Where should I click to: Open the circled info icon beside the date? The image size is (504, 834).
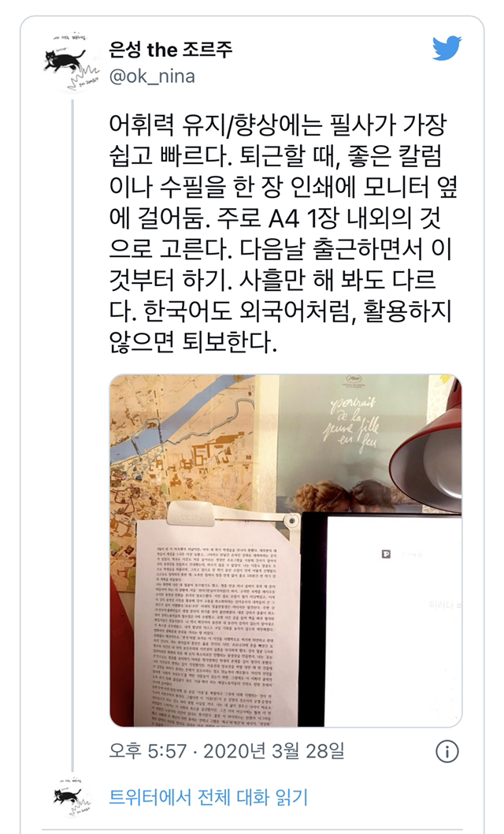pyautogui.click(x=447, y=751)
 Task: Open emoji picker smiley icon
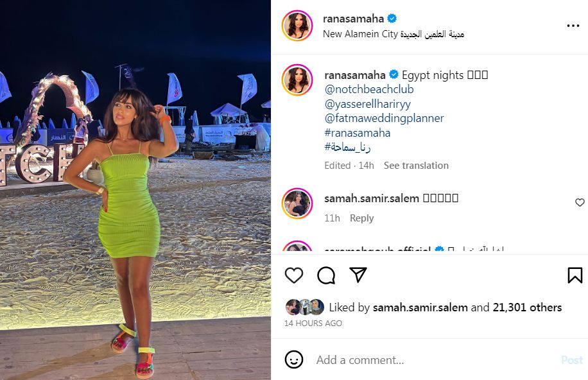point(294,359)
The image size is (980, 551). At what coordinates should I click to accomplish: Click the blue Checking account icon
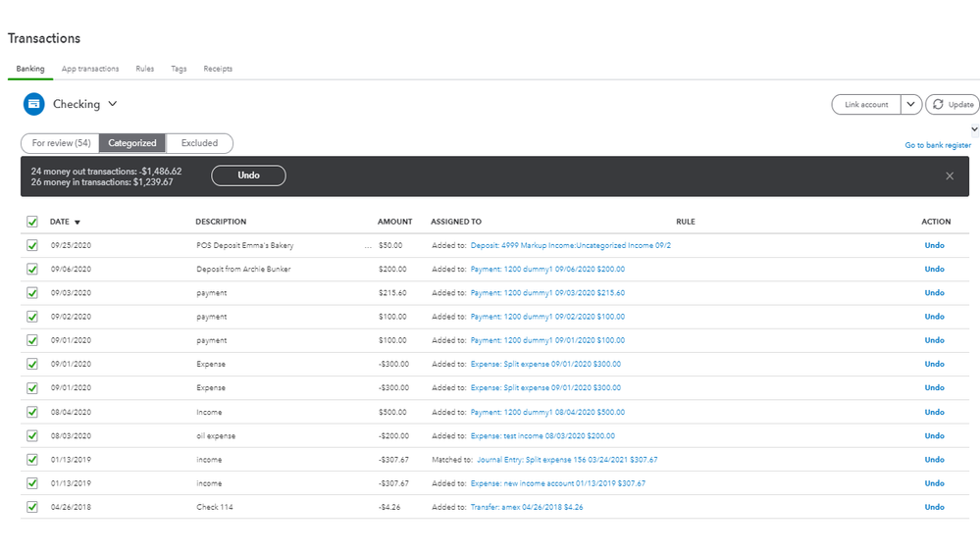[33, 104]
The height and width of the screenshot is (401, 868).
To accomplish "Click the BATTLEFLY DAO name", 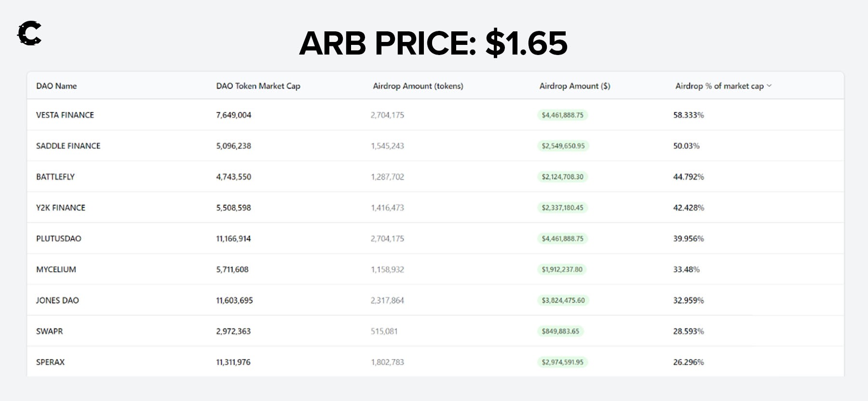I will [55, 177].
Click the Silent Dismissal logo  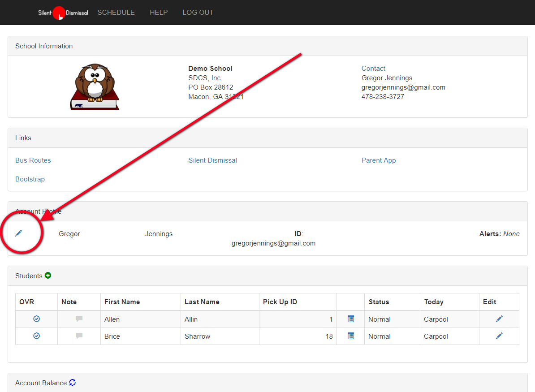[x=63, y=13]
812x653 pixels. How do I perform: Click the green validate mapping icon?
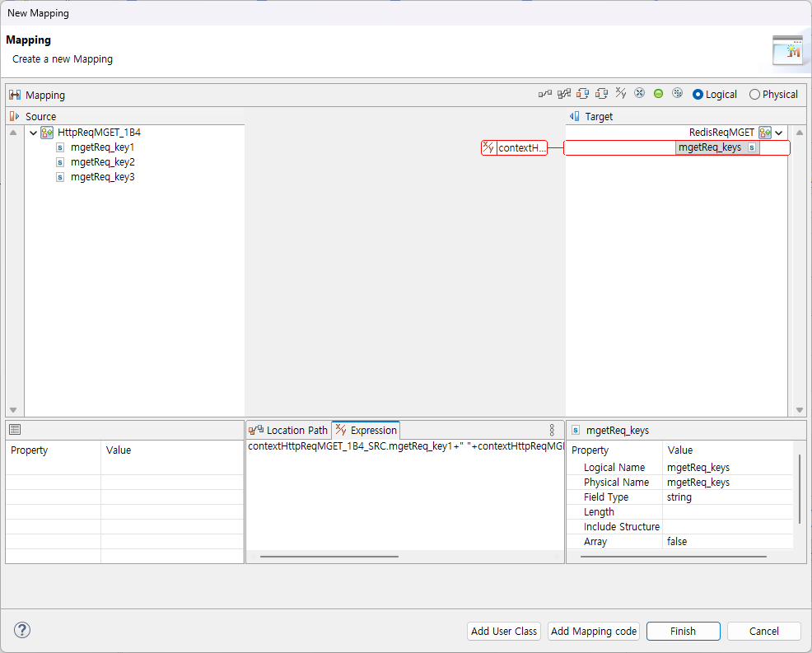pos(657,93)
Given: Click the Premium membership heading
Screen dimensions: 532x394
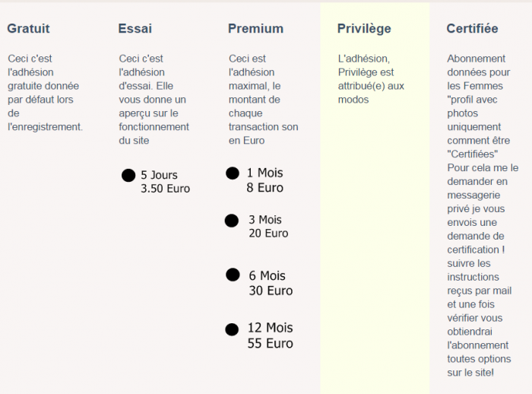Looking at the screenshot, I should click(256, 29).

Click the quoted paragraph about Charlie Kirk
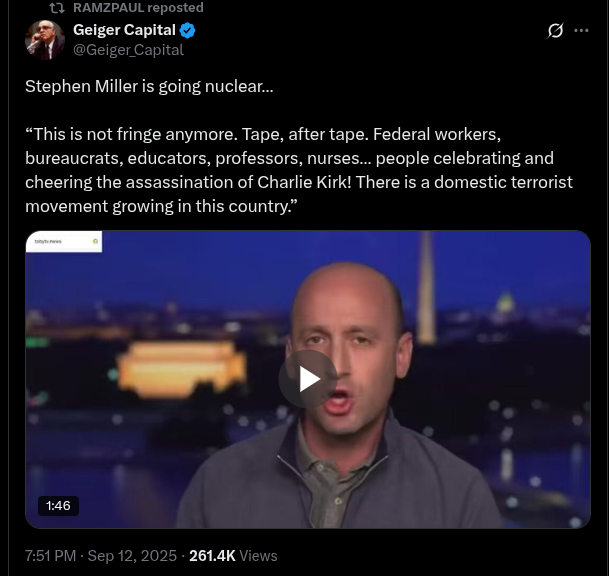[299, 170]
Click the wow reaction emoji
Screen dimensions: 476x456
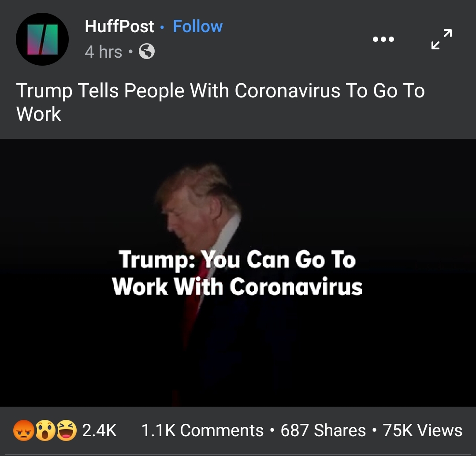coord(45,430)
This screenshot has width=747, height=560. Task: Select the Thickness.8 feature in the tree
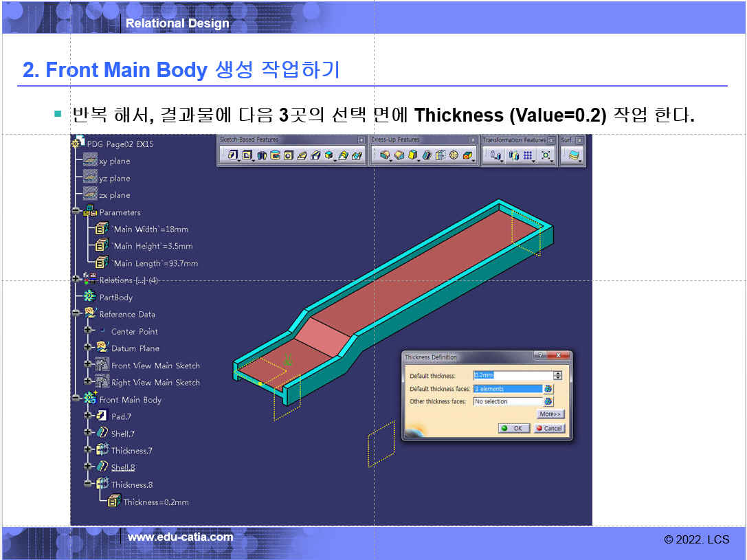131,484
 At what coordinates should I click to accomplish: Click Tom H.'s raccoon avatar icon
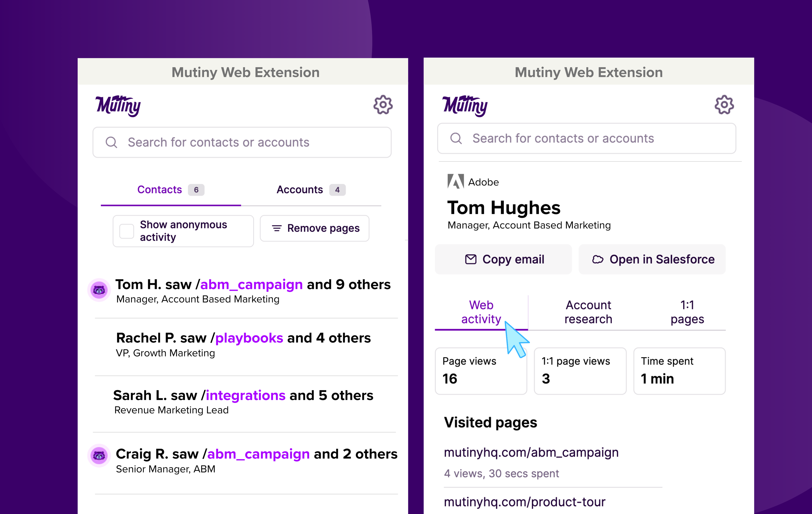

TASK REQUIREMENTS
Leave out all pictures and retype precisely the lines that run from the line containing "This screenshot has" to the last line of the records.

TASK ANSWER
This screenshot has width=747, height=560. Task: Select the Thickness.8 feature in the tree
131,484
 At what coordinates should I click to accomplish: Click Tom H.'s raccoon avatar icon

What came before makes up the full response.